**Provided data:**
◆ ◆ ◆ ◆

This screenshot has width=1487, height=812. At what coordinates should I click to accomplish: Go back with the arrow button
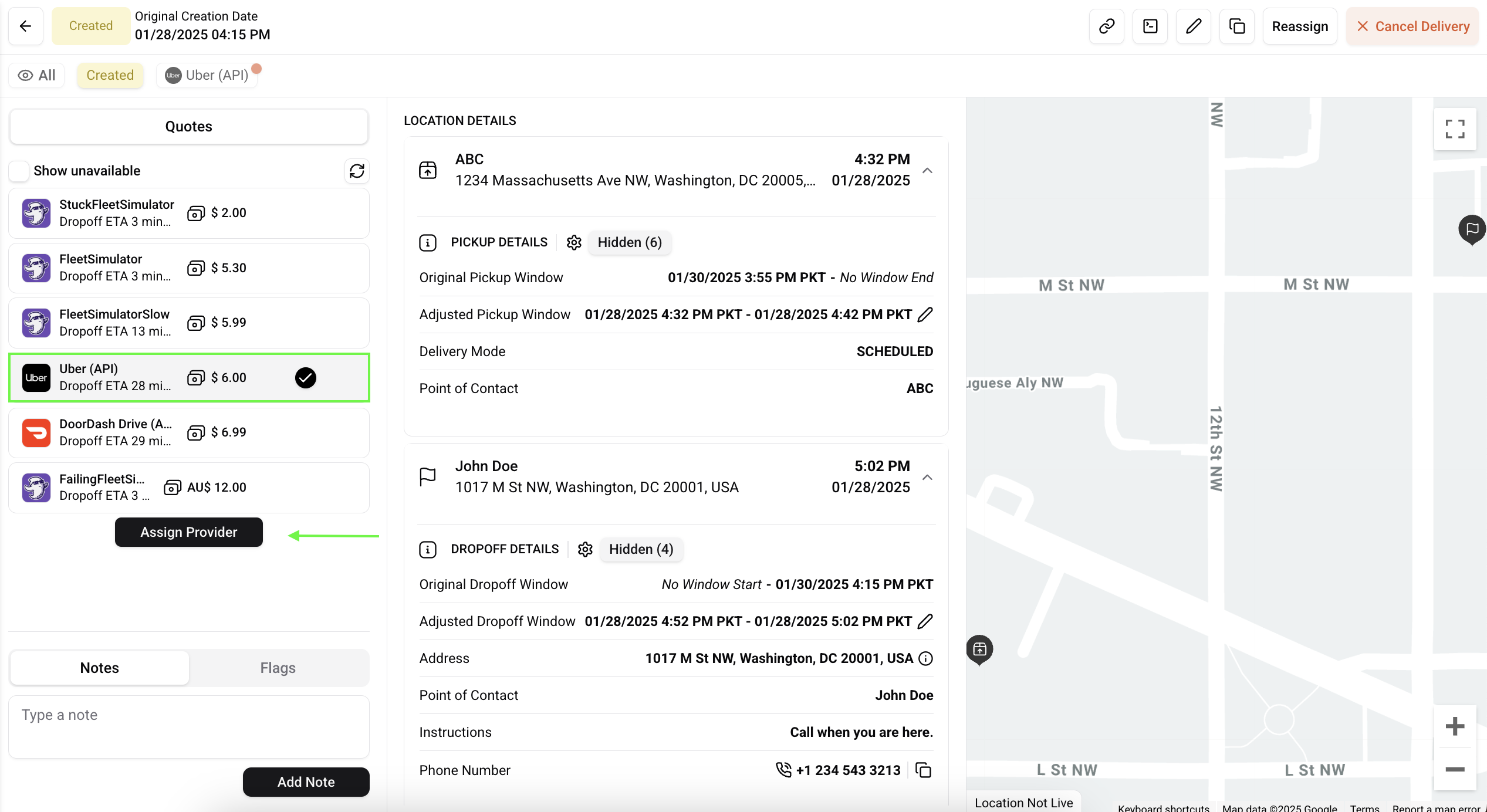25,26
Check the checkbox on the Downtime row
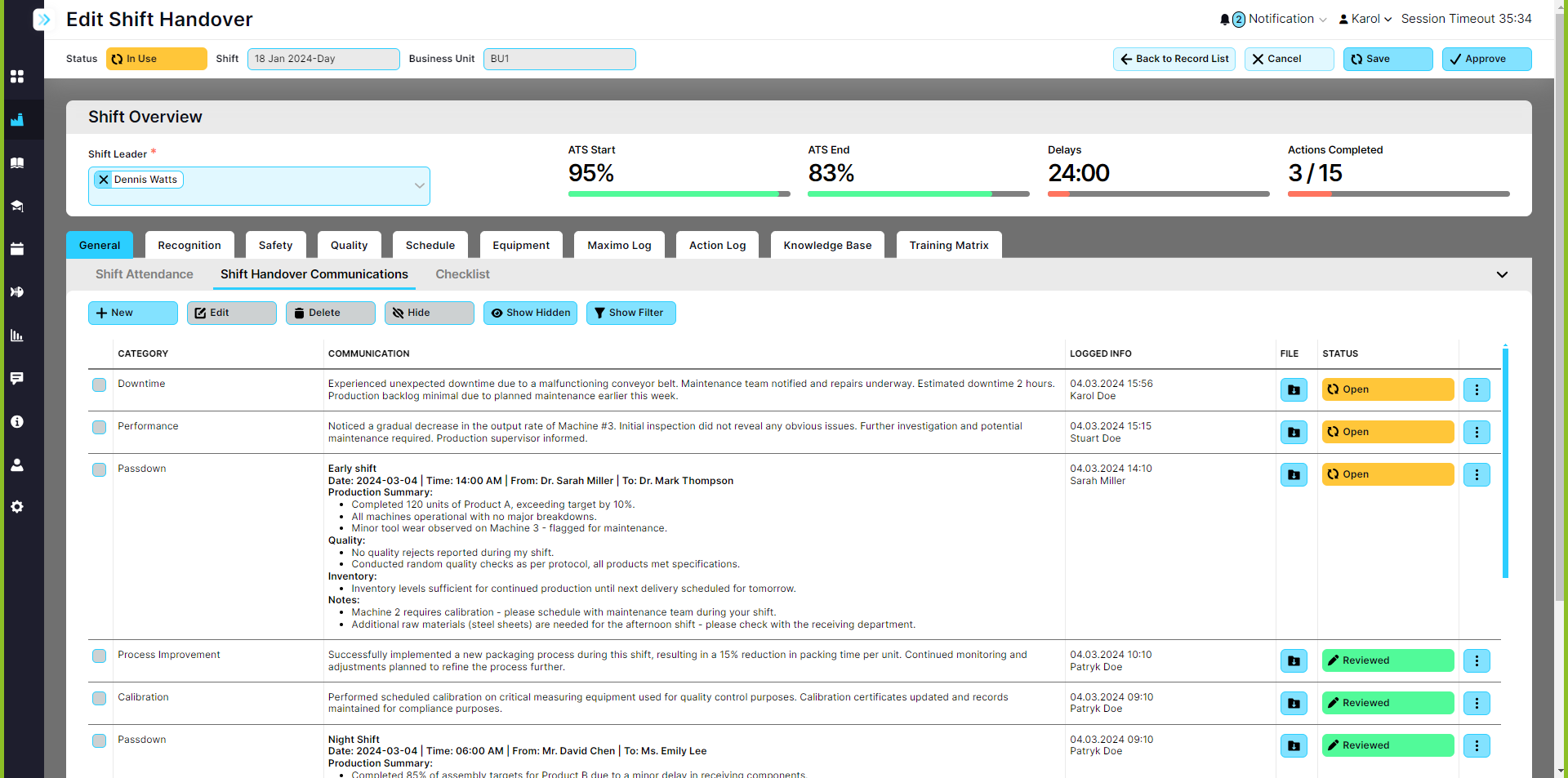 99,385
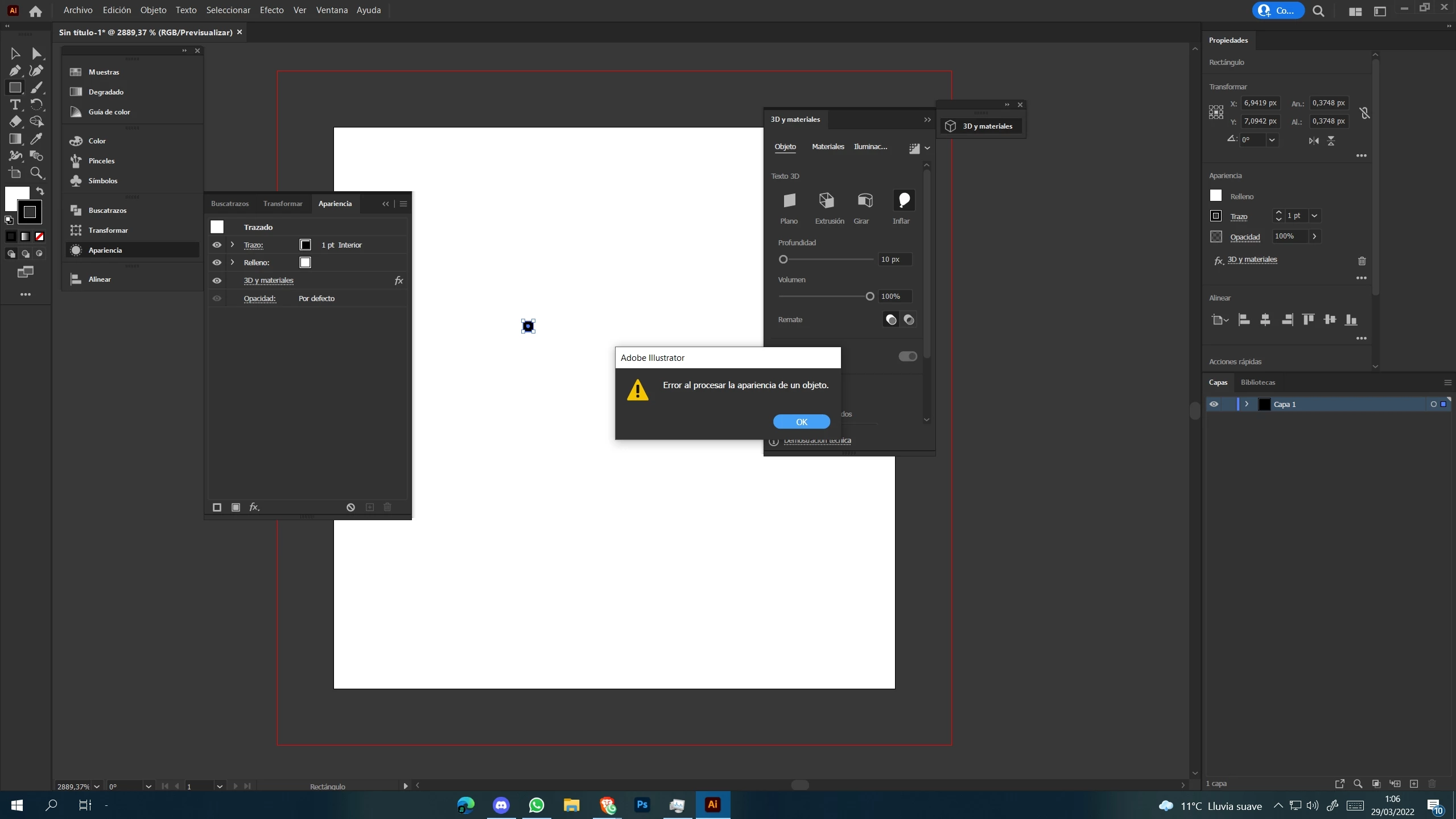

◆ ◆ ◆ ◆

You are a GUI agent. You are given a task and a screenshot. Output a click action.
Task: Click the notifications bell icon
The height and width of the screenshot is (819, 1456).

◆ ◆ ◆ ◆

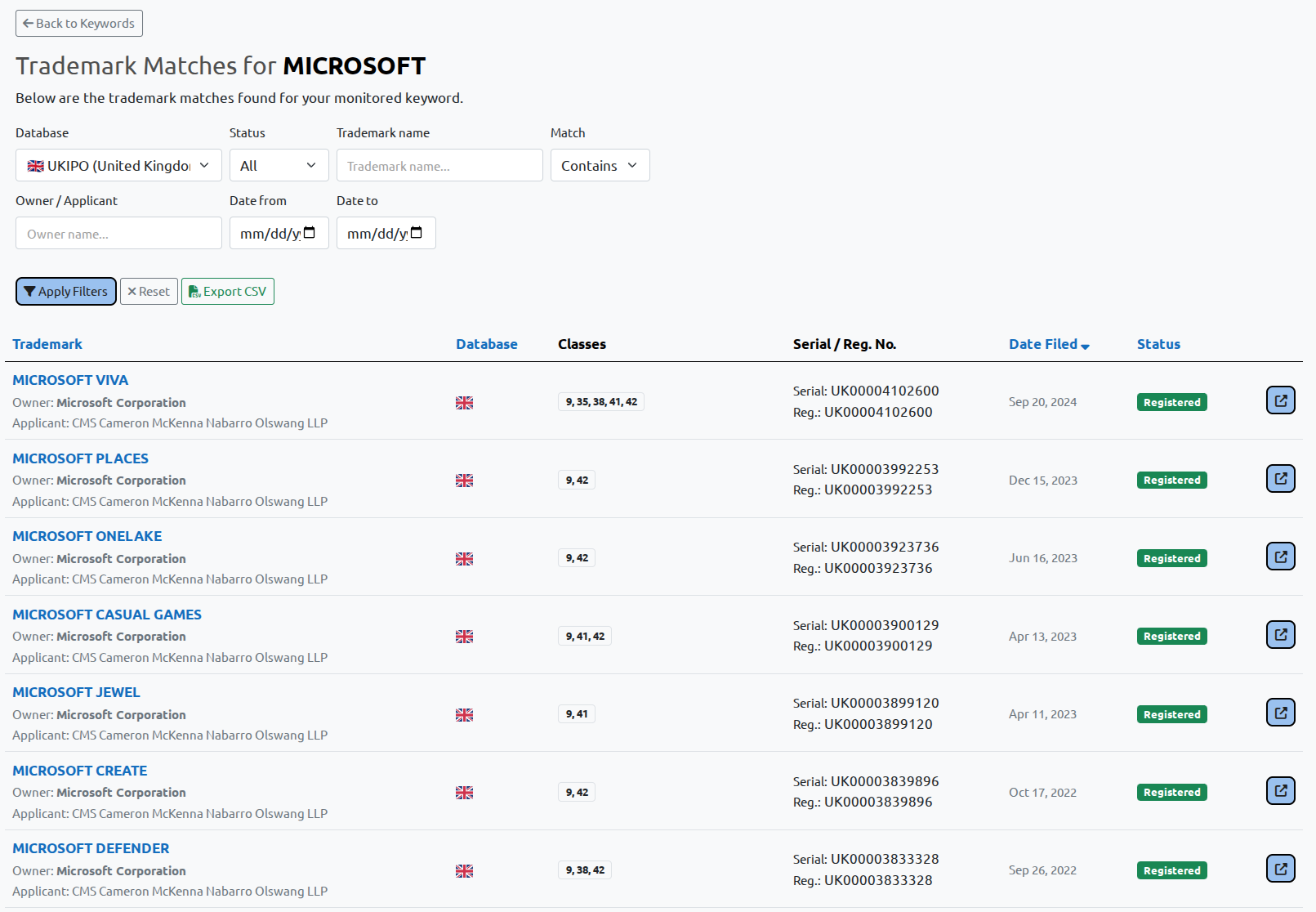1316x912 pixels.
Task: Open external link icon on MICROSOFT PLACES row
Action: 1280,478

◆ ◆ ◆ ◆

**Exercise:** Your answer should be the lines above from the one containing "You are a GUI" through the one containing "The height and", copied exactly and with both ends kept.

**Result:**
You are a GUI agent. You are given a task and a screenshot. Output a click action.
Task: Click the notifications bell icon
The height and width of the screenshot is (819, 1456).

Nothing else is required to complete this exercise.